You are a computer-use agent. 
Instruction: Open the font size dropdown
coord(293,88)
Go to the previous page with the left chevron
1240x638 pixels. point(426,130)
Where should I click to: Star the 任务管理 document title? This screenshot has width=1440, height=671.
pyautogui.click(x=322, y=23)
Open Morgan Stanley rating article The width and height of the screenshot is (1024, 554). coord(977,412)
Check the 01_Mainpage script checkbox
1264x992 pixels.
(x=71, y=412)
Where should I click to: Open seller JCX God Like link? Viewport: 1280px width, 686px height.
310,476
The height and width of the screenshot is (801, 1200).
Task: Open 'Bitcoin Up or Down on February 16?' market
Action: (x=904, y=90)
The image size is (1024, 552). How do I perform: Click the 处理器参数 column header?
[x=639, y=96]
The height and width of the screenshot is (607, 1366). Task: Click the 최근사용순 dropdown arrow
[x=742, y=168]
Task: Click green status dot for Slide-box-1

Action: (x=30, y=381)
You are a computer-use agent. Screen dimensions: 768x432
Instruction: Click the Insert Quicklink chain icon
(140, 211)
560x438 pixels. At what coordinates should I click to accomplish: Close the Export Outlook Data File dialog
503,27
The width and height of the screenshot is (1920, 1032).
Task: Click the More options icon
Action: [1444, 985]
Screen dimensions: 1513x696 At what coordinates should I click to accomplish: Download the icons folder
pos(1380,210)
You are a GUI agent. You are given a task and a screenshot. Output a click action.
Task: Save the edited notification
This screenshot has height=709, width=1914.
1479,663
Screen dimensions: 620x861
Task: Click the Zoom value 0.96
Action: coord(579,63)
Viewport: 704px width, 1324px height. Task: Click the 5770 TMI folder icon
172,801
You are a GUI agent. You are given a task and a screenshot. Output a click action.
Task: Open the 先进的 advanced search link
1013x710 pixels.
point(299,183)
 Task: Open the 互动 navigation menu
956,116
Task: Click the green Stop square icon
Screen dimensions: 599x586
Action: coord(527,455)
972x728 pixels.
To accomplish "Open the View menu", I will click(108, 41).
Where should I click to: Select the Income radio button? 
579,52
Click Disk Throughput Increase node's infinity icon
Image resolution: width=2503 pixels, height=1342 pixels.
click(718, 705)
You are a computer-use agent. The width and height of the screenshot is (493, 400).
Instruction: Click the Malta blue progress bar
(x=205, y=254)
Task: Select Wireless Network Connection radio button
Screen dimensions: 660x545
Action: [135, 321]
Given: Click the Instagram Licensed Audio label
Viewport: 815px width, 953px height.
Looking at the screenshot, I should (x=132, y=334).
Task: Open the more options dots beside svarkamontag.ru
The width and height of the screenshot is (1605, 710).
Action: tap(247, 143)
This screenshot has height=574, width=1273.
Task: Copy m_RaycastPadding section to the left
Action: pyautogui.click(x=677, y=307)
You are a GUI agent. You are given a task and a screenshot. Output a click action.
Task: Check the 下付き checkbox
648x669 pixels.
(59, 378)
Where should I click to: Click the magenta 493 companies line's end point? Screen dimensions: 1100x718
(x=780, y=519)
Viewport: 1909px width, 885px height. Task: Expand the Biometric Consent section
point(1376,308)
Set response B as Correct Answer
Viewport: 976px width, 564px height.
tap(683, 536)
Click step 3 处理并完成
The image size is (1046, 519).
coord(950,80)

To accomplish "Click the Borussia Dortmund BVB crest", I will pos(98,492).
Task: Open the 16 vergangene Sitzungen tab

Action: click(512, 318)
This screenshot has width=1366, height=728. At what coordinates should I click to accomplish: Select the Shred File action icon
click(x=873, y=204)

▶ _EXERCISE AIM_: Produce an exact copy of every entry above.

▶ _ANSWER FOR THE TASK_:
You are a computer-use agent. 
Instruction: Open the font size dropdown
coord(293,88)
Go to the previous page with the left chevron
1240x638 pixels. point(426,130)
Where should I click to: Star the 任务管理 document title? This screenshot has width=1440, height=671.
pyautogui.click(x=322, y=23)
Open Morgan Stanley rating article The width and height of the screenshot is (1024, 554). coord(977,412)
Check the 01_Mainpage script checkbox
1264x992 pixels.
(x=71, y=412)
Where should I click to: Open seller JCX God Like link? Viewport: 1280px width, 686px height.
310,476
The height and width of the screenshot is (801, 1200).
Task: Open 'Bitcoin Up or Down on February 16?' market
Action: (x=904, y=90)
The image size is (1024, 552). How do I perform: Click the 处理器参数 column header?
[x=639, y=96]
The height and width of the screenshot is (607, 1366). Task: Click the 최근사용순 dropdown arrow
[x=742, y=168]
Task: Click green status dot for Slide-box-1

Action: (x=30, y=381)
You are a computer-use agent. Screen dimensions: 768x432
Instruction: Click the Insert Quicklink chain icon
(140, 211)
560x438 pixels. At what coordinates should I click to accomplish: Close the Export Outlook Data File dialog
503,27
The width and height of the screenshot is (1920, 1032).
Task: Click the More options icon
Action: [1444, 985]
Screen dimensions: 1513x696 At what coordinates should I click to accomplish: Download the icons folder
pos(1380,210)
You are a GUI agent. You are given a task and a screenshot. Output a click action.
Task: Save the edited notification
This screenshot has height=709, width=1914.
1479,663
Screen dimensions: 620x861
Task: Click the Zoom value 0.96
Action: coord(579,63)
Viewport: 704px width, 1324px height. Task: Click the 5770 TMI folder icon
172,801
You are a GUI agent. You are given a task and a screenshot. Output a click action.
Task: Open the 先进的 advanced search link
1013x710 pixels.
point(299,183)
 Task: Open the 互动 navigation menu
956,116
Task: Click the green Stop square icon
Screen dimensions: 599x586
Action: coord(527,455)
972x728 pixels.
To accomplish "Open the View menu", I will click(108, 41).
Where should I click to: Select the Income radio button? 
579,52
Click Disk Throughput Increase node's infinity icon
Image resolution: width=2503 pixels, height=1342 pixels.
click(718, 705)
You are a computer-use agent. The width and height of the screenshot is (493, 400).
Instruction: Click the Malta blue progress bar
(x=205, y=254)
Task: Select Wireless Network Connection radio button
Screen dimensions: 660x545
Action: [135, 321]
Given: Click the Instagram Licensed Audio label
Viewport: 815px width, 953px height.
Looking at the screenshot, I should (x=132, y=334).
Task: Open the more options dots beside svarkamontag.ru
The width and height of the screenshot is (1605, 710).
Action: tap(247, 143)
This screenshot has height=574, width=1273.
Task: Copy m_RaycastPadding section to the left
Action: pyautogui.click(x=677, y=307)
You are a GUI agent. You are given a task and a screenshot. Output a click action.
Task: Check the 下付き checkbox
648x669 pixels.
(59, 378)
Where should I click to: Click the magenta 493 companies line's end point? Screen dimensions: 1100x718
(x=780, y=519)
Viewport: 1909px width, 885px height. Task: Expand the Biometric Consent section
point(1376,308)
Set response B as Correct Answer
Viewport: 976px width, 564px height.
tap(683, 536)
Click step 3 处理并完成
The image size is (1046, 519).
coord(950,80)

To accomplish "Click the Borussia Dortmund BVB crest", I will pos(98,492).
Task: Open the 16 vergangene Sitzungen tab

Action: click(512, 318)
This screenshot has width=1366, height=728. At what coordinates should I click to accomplish: Select the Shred File action icon
click(x=873, y=204)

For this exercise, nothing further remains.